Brief 1: Decide whether each statement agrees with the text on child refugees: (a) On 20 February the Home Office agreed to look again at the asylum applications of children who had gone back to Calais. (b) The writer's great-grandparents fled from Poland. (c) A headline in The Sun said the migrant "children" looked 30. Answer yes or no for each and quote the words from the text that settle it.
Brief 2: Carry the text on child refugees forward from its final sentence.

Text:

╔══

As a result of the public outcry over the abandonment of the Dubs amendment, it was announced on 20 February that the Home Office had agreed to review the asylum applications of the children who had returned to Calais and renewed their attempts to cross to the UK.
Those children who did make it here had their right to do so questioned by the tabloid press. The Sun exceeded even its own low standards when it questioned the ages of the first arrivals: headlines read, “Tell us the tooth” (a demand to prove children’s ages with a dental test), and “Migrant ‘children’ look 40”. Since many of these teenagers had spent two or more years risking their lives trying to reach the safety of the UK, it is hardly surprising that they were, indeed, older than when they set out or that they no longer looked like fresh-faced children.
As a third-generation refugee (my great-grandparents fled from Russia in the 1860s), I believe that this government’s refusal to help these desperate children is not only a disgrace, but is also extremely short-sighted: refugees and/or immigrants and their descendants have made huge contributions to the arts, business, education, medicine, politics and science in this country. While there are far too many to name, some you may recognise are, academic Mona Siddiqui; architect Richard Rogers; artists Anish Kapoor, Jacob Epstein and Lucian Freud; businessman Gulam Noon; journalists Rageh Omaar and Yasmin Alibhai-Brown; politicians David and Ed Miliband, Margaret Hodge, Lord Moser, Lord Dubs, and Sadiq Khan; entertainers Omid Djalili, Ben Elton, Anthony Sher, Rachel Weisz; and so on.

╚══

Stored records:
╔══

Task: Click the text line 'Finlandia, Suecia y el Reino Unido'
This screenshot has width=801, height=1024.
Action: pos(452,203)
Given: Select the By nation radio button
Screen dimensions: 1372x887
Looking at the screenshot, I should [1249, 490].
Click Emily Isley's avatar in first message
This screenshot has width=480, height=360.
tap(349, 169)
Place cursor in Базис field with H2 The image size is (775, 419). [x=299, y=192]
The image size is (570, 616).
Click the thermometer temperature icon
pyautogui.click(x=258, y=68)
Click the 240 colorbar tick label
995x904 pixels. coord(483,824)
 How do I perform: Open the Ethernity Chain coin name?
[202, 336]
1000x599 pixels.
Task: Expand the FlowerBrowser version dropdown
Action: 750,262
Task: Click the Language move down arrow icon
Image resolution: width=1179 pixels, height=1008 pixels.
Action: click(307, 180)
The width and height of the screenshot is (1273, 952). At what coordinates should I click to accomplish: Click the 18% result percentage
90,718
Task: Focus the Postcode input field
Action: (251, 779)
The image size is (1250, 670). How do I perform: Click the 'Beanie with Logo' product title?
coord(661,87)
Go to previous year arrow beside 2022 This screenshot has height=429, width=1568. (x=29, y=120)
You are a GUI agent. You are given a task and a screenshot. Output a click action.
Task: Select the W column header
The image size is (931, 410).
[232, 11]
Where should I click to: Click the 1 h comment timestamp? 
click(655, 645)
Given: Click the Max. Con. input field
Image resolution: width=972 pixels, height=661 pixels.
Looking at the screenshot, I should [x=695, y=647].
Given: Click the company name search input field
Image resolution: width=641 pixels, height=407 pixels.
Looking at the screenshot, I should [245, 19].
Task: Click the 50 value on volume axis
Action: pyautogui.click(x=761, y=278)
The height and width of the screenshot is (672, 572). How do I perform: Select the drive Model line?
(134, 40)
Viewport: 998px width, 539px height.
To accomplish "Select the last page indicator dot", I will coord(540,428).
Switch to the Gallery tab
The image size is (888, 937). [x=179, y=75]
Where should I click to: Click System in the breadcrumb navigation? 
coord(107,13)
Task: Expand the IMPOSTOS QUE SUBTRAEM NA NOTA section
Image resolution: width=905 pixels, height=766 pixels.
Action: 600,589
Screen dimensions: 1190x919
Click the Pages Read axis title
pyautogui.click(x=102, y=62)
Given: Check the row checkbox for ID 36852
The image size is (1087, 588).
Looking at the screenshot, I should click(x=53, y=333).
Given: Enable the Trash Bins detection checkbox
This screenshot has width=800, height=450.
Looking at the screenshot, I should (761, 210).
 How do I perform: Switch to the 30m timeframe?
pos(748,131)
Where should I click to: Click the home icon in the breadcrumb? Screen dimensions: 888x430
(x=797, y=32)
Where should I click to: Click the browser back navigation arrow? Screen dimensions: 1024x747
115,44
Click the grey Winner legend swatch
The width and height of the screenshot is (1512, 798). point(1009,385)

╚══

Result 1:
(a) Yes: "it was announced on 20 February that the Home Office had agreed to review the asylum applications of the children who had returned to Calais"
(b) No: "my great-grandparents fled from Russia in the 1860s"
(c) No: "Migrant ‘children’ look 40"

Result 2:
The Home Secretary has suggested that the Dubs amendment could “incentivise” children to travel to Europe. These children, and indeed the adults who are also refugees, are fleeing from war, persecution, and other horrors that we are lucky never to experience. It is ludicrous to suggest that they would abandon their families, homes, livelihoods, and countries, spend all their resources on people smugglers, possibly have to walk thousands of miles, and risk dying crossing the Mediterranean, in the hope that they might gain entry into the UK.
As Benny Hunter wrote, “We, the British people, have the willpower and the public support to tackle this issue, yet Theresa May has chosen not to. Our government has utterly failed these children.”